Muitos casais compartilham tudo, exceto a fé. Alguns cônjuges, porém, percebem que enriquecem um ao outro, apesar da dor de não compartilhar a adesão a Cristo

Alguns cônjuges são separados por uma lacuna espiritual, seja porque um dos cônjuges não praticava a fé, ou mesmo não era batizado na época do casamento, ou mesmo só ter descoberto a fé durante sua vida de casado, ou ainda porque um dos cônjuges, num caminho inverso, abandona a prática após o casamento. Todos esses casos são possíveis.

Do ponto de vista canônico, a Igreja não vê objeções a tal união, desde que o cônjuge descrente aceite o processo do casamento cristão (indissolubilidade, fidelidade, fecundidade), não se oponha à prática do cônjuge cristão e que tudo seja feito para promover a educação cristã dos filhos. Na verdade, o importante é que aquele que não acredita não aja como um anticristão, mas que seja apenas honesto intelectualmente. Portanto, que não haja hostilidade ideológica. Isso ocorre principalmente em uma época em que o anticlericalismo recuou, dando lugar à indiferença e a uma busca espiritual indecisa. No entanto, apesar das boas intenções iniciais do casal e dos valores humanos compartilhados, a diferença costuma ser uma fonte de sofrimento.

Não esqueça que a fé é antes de tudo um dom de Deus

Para o cônjuge cristão, significa desistir da prática da fé a dois, de rezar juntos, de apoiar-se no outro para a educação dos filhos na fé, de fazer retiro a dois… “Casado na Igreja, redescobri a Cristo só dezesseis anos depois do meu casamento”, testemunha Caroline, de 55 anos. Meu marido não se incomoda que eu vá à missa todos os domingos, mas ele bloqueia totalmente a fé. Minhas duas filhas também não querem mais me acompanhar, e eu acho difícil ir à missa sozinha, especialmente no Natal. Se tornou impossível falar das minhas convicções em casa!”. Essa lacuna gera uma consequência, pois muitas vezes existe no cônjuge cristão a expectativa de que o outro siga o mesmo caminho. É um desejo legítimo, mas que pode tornar-se problemático quando se procura converter o outro, alinhá-lo às suas convicções, esquecendo que a fé é antes de tudo um dom de Deus.

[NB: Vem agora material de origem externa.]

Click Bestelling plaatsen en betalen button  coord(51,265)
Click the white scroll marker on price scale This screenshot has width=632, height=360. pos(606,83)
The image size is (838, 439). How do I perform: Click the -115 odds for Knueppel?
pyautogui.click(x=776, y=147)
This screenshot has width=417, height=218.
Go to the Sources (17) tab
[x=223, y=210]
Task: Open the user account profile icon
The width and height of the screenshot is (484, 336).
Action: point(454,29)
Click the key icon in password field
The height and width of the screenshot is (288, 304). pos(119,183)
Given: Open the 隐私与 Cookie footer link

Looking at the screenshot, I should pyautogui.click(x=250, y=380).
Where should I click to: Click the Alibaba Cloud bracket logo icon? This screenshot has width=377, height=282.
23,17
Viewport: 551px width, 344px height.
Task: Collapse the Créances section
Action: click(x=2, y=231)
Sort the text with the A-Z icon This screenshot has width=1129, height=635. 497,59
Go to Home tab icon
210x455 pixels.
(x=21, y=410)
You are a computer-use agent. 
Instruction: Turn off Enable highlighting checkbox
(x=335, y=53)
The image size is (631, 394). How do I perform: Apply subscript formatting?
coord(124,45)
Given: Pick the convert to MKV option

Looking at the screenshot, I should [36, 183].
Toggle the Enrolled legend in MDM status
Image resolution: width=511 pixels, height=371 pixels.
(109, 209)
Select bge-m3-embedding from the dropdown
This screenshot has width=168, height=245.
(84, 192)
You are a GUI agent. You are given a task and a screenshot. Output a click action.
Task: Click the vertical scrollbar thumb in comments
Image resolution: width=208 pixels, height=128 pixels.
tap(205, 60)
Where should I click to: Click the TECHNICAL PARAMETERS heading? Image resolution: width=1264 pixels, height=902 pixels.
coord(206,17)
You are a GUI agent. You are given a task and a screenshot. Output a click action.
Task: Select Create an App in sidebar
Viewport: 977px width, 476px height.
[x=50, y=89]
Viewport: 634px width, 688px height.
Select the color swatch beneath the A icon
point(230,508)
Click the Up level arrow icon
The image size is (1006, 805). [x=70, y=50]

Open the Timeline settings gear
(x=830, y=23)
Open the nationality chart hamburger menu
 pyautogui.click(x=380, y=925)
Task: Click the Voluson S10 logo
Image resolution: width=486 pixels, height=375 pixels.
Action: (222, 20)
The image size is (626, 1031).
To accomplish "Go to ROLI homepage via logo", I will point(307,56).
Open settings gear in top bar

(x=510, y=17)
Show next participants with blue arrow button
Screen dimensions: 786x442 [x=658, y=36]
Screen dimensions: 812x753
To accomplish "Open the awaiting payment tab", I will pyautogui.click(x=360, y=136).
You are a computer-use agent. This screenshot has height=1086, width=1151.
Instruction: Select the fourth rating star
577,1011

“Quando conheci Michel, lembra Charlotte, de 42 anos, fiquei triste por ele não ser cristão. No início, insisti para ele vir à missa comigo, até que percebi que essa insistência tinha o efeito oposto!”.  Uma reação que pode ser interpretada como uma forma de se proteger contra aquele que não crê, contra sua diferença. No entanto, uma das condições para um casamento bem sucedido é que cada um deseje que o outro seja totalmente ele mesmo. Se Deus respeita infinitamente a nossa liberdade, como poderia o cristão desejar que o outro seja exatamente como ele?

Reação

Por outro lado, a reação do cônjuge cristão pode levar a uma resignação, conduzindo a consequências como a solidão, ausência de apoio na educação cristã dos filhos, levando por fim à íngreme ladeira da falta de engajamento e da indiferença. “É difícil para mim me manter o ritmo da Igreja hoje em dia”, diz Laurence. “Vou à missa cada vez menos, me afastei da oração. Tudo mudou quando o meu filho mais velho me disse que não queria se comprometer com a fé, neste momento compreendi que também não encontraria o apoio que precisava da parte do meu marido. No início do nosso casamento, no entanto, eu estava certa sobre a minha fé, até mesmo despertei para ela”. Para Maria, 58 anos, esse distanciamento continuou até que ela se sentiu profundamente questionada. Quando ela se casou com Francisco, ela era praticante, e ele tinha recebido uma educação católica. Mas logo após o casamento, ele decidiu abandonar a prática, que não tinha como um hábito. Ao educar seus cinco filhos na fé cristã, Maria passou a se sentir cada vez mais sozinha para portar esta dimensão. “Respeitei a escolha dele mas, ao mesmo tempo, no fundo, isso me enfurecia”, acrescenta. Dez anos atrás, cansei de carregar todo esse peso. Larguei tudo, e quase deixei de rezar”.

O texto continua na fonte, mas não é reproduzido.